AlloCiné : Pouvez-vous nous parler de votre passé et de ce qui vous a amené à réaliser votre premier long métrage, Tueurs ?
François Troukens : Mon passé est simple : je suis un artiste qui a basculé dans le grand banditisme. J'ai une famille plutôt artistique, je faisais du piano au conservatoire, de la trompette, j'ai étudié la photographie, je voulais aussi faire de la réalisation mais plutôt dans le documentaire. A 20 ans, j'ai tout plaqué : j'ai dit "Merde" à mon père, j'ai fait une formation paramilitaire, j'ai été instructeur de tir, spécialiste en explosifs, j'ai bossé pendant trois ans en tant que bodyguard pour des hommes d'affaires et des hommes politiques et mon boss s'est retrouvé en taule. Son avocat était un ancien ministre de la justice et j'ai vu comment on pouvait s'arranger pour éviter la prison... Moi, je perds mon boulot, je passe de l'équivalent de 3 500 euros à 800 euros. La boîte est rachetée par Groupe 4 et on me place dans un hôtel comme agent de sécurité. Le boulot est hyper chiant et je suis à 800 euros. En fait, comme j'ai dit "merde" à mon père je me sens un peu… Je l'entends en permanence me dire : "T'as raté ta vie !". Dans ma tête, je me dis que je peux toujours retourner au conservatoire et finir mes études de réalisation et de photographie. En même temps, le problème c'est que j'ai une bagnole, un appartement acheté, je dois payer tous les mois des factures… Mes économies diminuent parce que je ne gagne pas assez. En fait, j'étais bien payé parce que quand tu es bodyguard, tu as une prime importante à cause des déplacements et des risques.

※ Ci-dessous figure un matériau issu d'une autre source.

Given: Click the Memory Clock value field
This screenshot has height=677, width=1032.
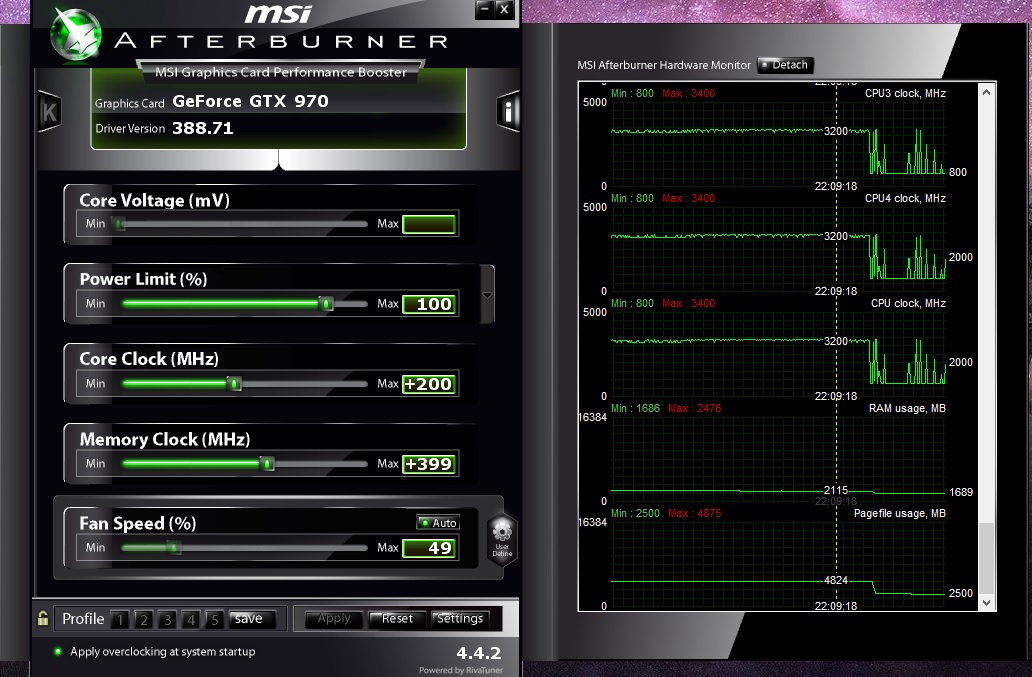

Puis, j'ai eu une idée de dingue : je me fais engager dans la section transport de fonds, avec l'idée de faire un casse. Mais pour ça, je dois étudier tout le système. Et je fais mon premier casse. Ça marche super bien pendant un an. En même temps, je fais de la musique, j'écris, je fais des BD. Mais je me fais balancer par mon complice... Un peu classique comme dans tous les films. Et là, c'est le placard. J'ai 23 ans et pendant sept jours je suis au cachot, c'était l'horreur. En plus, sur le papier j'étais condamné entre 10 et 15 ans…J'entendais mon père me dire "Assume ta connerie". Et après ces sept jours, on me dit "Tu vas aller en promenade". Je me retrouve donc dans une cour avec 300 mecs, dont des cadors qui m'ont serré la main en me disant : "C'est bien ce que tu as fait mais il faut qu'on t'apprenne certaines choses". C'était l'école du crime. Comme sur un tournage si Depardieu trace la foule pour me trouver et me dire : "Ton boulot est bon mais il manque 2-3 trucs". J'étais fasciné face à des mecs très charismatiques comme Francis le Belge. Des gens qui fréquentent des ministres, des grands avocats… J'avais pris ça pour de l'amitié. Les mecs m'ont testé puis formé en prison. Je rencontre un mec qui va sortir et qui pourra m'aider parce qu'il sait voler les bagnoles, l'autre il peut m'avoir des armes… Et j'appelle ça le forum du crime.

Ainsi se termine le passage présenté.